TAREA 1 –
Enumere los términos náuticos que el fragmento sobre el encierro cita como ejemplos de descripciones ilegibles.
TAREA 2 –
Prosiga el fragmento sobre el encierro a partir de su última oración, con la misma voz en primera persona.

FRAGMENTO PROPORCIONADO –
%%
El tiempo del encierro nos depara categorías afectivas singulares. Es un tiempo circular, donde las horas de la mañana, la tarde y la noche se intercambian. Al no depender de escuelas, trabajos y sociales, cualquier momento es bueno para cualquier cosa. Los niños desordenan todo a su manera: no hay rutina que se les pueda imponer. Pero también se descuadernan otras cosas. Por las noches, leo a mi hijo El faro del fin del mundo y recuerdo (una parte de mí recuerda) que es el primer libro que leí de chico. Todo se me presenta sobredimensionado. Una parte de mí me dice que el libro no es muy bueno. Las descripciones son detalladas e ilegibles, sobre todo si uno no es un marino del siglo XIX: avisos, cuadernas, arboladuras, rodas, entables, calafateos, escobenes, serviolas. Cada dos palabras tengo que detenerme a explicarle a mi hijo qué son. Qué creo que son. Hasta que me canso y le digo que es ciencia ficción, que Verne se adelantó a su tiempo y que son cosas que quizás no hayan existido nunca. Lo entiende.
%%
FILAS DEL CONJUNTO –
%%
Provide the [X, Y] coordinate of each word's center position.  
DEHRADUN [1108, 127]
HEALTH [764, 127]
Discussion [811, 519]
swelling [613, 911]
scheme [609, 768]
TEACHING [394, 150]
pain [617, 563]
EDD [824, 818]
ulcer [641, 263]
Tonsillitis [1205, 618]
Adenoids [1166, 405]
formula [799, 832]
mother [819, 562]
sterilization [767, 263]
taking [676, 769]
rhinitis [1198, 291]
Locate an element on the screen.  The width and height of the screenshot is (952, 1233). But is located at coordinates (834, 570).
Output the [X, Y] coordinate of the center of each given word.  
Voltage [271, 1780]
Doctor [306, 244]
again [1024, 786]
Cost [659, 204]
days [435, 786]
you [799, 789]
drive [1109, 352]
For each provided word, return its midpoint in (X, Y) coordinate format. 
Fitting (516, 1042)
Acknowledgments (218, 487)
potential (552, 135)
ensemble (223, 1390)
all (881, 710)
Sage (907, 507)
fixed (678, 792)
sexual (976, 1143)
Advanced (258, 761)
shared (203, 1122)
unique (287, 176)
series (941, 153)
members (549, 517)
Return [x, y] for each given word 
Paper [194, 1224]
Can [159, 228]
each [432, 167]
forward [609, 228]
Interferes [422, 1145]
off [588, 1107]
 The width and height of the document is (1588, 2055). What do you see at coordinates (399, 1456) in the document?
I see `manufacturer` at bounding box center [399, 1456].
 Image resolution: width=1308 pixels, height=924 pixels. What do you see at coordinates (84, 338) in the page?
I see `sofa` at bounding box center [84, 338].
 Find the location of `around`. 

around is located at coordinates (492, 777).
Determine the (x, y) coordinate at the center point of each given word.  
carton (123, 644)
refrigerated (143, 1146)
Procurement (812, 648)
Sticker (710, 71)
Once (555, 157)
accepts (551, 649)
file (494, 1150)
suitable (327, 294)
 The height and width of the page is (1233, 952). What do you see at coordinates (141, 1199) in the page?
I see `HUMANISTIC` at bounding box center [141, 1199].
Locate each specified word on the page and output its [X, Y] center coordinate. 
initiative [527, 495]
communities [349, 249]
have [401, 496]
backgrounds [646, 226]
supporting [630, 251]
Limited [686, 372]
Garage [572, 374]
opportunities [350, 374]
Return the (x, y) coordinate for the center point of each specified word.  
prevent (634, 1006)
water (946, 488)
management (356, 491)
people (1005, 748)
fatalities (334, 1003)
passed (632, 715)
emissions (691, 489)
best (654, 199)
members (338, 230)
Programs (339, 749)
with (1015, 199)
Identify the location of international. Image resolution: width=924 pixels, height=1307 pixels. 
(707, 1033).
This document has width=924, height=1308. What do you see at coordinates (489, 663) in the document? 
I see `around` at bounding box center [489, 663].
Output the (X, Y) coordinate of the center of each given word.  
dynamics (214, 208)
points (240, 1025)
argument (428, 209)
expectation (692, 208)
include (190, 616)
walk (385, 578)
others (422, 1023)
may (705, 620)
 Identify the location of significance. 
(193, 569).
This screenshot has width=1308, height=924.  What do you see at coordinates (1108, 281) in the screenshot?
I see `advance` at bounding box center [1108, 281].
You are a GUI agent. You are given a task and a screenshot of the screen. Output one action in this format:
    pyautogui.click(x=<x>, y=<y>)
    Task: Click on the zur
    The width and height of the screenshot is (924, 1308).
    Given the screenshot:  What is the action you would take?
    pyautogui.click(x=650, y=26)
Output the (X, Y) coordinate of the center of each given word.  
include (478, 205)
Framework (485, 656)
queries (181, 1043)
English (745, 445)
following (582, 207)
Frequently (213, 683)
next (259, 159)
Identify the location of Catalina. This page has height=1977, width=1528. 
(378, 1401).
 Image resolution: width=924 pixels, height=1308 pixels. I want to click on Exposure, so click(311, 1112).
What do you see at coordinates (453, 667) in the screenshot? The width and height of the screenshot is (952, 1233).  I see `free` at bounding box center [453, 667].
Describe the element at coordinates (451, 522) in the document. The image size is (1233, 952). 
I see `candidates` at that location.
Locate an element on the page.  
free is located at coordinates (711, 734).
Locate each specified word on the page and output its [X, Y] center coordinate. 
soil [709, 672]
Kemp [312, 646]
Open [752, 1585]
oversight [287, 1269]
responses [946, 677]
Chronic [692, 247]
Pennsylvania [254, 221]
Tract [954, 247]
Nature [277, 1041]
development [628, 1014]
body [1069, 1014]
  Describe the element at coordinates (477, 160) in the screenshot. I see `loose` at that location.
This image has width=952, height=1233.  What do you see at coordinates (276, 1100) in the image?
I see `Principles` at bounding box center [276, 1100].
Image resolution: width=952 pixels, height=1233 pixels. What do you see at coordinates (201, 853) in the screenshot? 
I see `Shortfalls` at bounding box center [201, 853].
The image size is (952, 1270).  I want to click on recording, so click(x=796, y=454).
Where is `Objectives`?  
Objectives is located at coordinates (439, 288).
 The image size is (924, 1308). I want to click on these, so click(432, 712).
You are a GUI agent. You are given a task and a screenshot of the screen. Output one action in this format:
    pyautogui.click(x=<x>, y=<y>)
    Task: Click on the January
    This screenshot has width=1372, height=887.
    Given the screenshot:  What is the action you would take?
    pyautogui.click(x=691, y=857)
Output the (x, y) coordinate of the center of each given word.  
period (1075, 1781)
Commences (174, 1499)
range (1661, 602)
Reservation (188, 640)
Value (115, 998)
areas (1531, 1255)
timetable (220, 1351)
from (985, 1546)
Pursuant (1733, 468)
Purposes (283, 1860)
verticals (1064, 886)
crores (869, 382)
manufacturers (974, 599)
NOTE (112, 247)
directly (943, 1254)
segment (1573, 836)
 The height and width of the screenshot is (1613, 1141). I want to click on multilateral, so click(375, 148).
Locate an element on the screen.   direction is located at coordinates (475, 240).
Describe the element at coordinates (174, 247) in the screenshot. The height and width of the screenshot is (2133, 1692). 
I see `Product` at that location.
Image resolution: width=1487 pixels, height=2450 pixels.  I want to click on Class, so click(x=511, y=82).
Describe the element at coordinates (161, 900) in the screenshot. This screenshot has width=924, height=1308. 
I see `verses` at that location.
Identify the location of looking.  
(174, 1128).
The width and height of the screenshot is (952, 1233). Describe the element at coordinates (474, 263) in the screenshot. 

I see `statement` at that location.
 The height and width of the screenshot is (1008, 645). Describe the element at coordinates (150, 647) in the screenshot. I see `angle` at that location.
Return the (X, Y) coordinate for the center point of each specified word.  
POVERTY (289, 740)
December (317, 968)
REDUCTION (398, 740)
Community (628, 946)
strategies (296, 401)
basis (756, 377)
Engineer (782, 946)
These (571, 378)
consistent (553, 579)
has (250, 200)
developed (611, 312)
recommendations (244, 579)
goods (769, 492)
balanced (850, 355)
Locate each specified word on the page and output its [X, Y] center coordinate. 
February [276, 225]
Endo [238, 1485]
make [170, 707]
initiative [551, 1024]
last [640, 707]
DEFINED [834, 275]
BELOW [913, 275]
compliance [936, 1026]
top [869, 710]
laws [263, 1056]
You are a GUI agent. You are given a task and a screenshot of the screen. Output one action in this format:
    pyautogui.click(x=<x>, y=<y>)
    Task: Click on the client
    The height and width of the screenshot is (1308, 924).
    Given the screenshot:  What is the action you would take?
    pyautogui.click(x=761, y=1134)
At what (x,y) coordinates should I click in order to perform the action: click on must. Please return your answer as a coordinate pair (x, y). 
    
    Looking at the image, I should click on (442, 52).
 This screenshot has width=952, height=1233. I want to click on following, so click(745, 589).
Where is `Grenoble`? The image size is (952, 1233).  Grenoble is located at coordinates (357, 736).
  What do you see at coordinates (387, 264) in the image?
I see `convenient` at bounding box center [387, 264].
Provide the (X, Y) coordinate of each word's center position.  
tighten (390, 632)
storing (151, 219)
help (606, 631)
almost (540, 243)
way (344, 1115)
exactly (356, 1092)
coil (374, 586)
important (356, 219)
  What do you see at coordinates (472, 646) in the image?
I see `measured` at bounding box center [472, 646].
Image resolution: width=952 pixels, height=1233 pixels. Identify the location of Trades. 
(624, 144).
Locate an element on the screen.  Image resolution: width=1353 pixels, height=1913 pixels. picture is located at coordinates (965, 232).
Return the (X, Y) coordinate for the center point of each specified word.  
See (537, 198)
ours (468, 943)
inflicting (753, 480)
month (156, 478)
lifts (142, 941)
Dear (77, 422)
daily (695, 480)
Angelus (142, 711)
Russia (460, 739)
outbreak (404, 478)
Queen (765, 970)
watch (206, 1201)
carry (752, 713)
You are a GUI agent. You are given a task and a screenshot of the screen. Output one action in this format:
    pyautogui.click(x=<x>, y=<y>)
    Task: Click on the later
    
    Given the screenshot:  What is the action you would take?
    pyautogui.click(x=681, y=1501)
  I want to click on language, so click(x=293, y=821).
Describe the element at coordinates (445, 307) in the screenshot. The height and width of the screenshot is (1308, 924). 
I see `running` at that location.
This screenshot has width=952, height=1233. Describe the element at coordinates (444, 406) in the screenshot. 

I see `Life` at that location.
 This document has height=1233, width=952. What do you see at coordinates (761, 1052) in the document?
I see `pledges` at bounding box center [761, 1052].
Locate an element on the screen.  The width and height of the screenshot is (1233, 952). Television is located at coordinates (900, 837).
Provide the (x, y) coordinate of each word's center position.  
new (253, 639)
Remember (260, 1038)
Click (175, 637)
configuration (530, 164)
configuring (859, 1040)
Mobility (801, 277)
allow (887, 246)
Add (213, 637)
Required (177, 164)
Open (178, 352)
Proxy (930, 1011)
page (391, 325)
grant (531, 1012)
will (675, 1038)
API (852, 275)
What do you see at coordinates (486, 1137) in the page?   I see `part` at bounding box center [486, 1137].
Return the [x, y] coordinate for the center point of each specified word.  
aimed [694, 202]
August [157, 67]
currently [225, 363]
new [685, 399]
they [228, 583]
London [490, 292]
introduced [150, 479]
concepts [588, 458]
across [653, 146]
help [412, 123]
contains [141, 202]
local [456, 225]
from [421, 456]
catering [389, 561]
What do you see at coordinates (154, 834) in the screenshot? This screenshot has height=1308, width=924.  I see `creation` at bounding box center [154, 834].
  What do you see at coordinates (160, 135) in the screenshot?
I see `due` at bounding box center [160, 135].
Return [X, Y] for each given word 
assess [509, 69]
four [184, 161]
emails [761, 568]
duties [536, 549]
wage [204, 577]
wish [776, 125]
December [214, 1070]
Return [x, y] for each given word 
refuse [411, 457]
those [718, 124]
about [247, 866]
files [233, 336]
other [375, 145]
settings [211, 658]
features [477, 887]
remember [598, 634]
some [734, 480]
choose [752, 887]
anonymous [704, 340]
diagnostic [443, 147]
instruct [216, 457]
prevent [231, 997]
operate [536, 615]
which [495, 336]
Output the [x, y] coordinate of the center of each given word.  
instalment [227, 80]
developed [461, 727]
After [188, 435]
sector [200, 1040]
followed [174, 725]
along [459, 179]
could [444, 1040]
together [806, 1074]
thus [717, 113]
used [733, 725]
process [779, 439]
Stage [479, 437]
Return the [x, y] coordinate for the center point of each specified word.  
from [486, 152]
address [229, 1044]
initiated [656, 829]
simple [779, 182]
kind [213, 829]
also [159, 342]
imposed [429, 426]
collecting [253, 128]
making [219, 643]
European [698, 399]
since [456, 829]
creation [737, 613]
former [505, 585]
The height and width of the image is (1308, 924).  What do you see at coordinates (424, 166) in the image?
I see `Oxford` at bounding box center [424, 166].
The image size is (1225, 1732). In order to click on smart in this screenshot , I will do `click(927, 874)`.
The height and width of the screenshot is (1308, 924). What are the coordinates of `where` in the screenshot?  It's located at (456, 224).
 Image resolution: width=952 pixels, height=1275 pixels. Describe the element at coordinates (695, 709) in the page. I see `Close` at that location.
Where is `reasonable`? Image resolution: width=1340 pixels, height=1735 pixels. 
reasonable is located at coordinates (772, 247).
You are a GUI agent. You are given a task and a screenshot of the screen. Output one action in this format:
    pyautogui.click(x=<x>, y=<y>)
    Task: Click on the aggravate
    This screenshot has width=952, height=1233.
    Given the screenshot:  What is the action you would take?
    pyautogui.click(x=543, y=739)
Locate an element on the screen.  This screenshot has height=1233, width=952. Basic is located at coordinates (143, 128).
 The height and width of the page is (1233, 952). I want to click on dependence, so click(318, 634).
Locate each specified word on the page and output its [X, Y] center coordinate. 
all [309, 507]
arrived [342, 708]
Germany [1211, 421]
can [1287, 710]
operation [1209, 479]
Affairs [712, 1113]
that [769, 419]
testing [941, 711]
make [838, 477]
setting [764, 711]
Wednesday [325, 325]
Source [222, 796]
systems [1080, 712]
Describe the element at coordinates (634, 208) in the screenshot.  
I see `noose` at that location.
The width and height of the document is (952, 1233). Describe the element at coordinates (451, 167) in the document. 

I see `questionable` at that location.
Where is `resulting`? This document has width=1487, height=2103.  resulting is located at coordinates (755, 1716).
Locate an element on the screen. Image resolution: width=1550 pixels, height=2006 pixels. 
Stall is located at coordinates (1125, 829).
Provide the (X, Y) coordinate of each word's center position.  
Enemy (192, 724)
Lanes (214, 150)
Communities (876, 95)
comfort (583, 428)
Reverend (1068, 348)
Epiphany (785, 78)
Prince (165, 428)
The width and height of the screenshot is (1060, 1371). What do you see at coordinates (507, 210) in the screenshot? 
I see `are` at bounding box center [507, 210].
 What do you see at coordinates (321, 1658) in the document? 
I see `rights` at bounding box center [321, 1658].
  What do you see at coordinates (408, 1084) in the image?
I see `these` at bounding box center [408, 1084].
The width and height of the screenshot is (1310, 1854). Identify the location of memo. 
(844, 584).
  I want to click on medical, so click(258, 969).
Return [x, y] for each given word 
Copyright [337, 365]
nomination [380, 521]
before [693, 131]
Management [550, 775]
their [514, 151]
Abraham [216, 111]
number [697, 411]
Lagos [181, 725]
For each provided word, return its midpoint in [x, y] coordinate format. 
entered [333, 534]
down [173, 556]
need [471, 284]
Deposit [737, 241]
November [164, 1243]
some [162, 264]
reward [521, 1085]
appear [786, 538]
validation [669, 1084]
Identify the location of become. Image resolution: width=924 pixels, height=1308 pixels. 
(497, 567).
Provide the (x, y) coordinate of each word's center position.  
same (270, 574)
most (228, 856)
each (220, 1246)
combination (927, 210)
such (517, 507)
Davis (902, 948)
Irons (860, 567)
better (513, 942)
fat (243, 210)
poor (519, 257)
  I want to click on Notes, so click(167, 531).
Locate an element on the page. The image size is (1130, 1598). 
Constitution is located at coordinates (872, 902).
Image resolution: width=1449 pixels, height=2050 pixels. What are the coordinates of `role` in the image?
%%
RESULTADO DE LA TAREA 1 –
avisos, cuadernas, arboladuras, rodas, entables, calafateos, escobenes, serviolas

RESULTADO DE LA TAREA 2 –
La cobarde explicación me inquieta, luego, a medianoche, porque es una mentira sólo a medias. Verne era un observador de la ciencia de su época. Así que sus libros se arman sobre una verosimilitud encadenada a un error, a un pasado lento y moroso. En esas mismas décadas, H.G. Wells también ejercitaba la ciencia ficción, pero en vez de pagar tributo a la ciencia de su tiempo, se inventó todo como un drogón. Verne escribe De la Tierra a la Luna y el cohete en el que se lanzan es una suerte de bala de cañón gigante: es lo que la ciencia newtoniana podía imaginar para el lustro siguiente. Wells en cambio habla de antimateria, viajes en el tiempo u hombres invisibles. ¿Cuál de los dos modelos tiene en realidad hoy más asidero? ¿Aprende la ciencia verdadera de la imaginación o de los cortos datos duros rejuntados con esfuerzo?
La pregunta me desvela por completo. Será porque en este momento vivimos una ciencia ficción generalizada y obligatoria sin que sepamos a qué modelo de relato pertenece. Black Mirror avisó que no habrá nueva temporada: no puede competir en desmesura ficcional con los eventos reales y su fuego acaba donde arde Wuhan.
Pero El faro... es inquietante porque además de ser uno de los últimos libros de un autor desencantado (su vida era un caos) aparecen en él asesinos, Malvinas, porteños, síntomas de extraña cercanía. Es ciencia ficción porque somos sus lectores presentes los que estamos a caballo entre ambas partes de este oxímoron.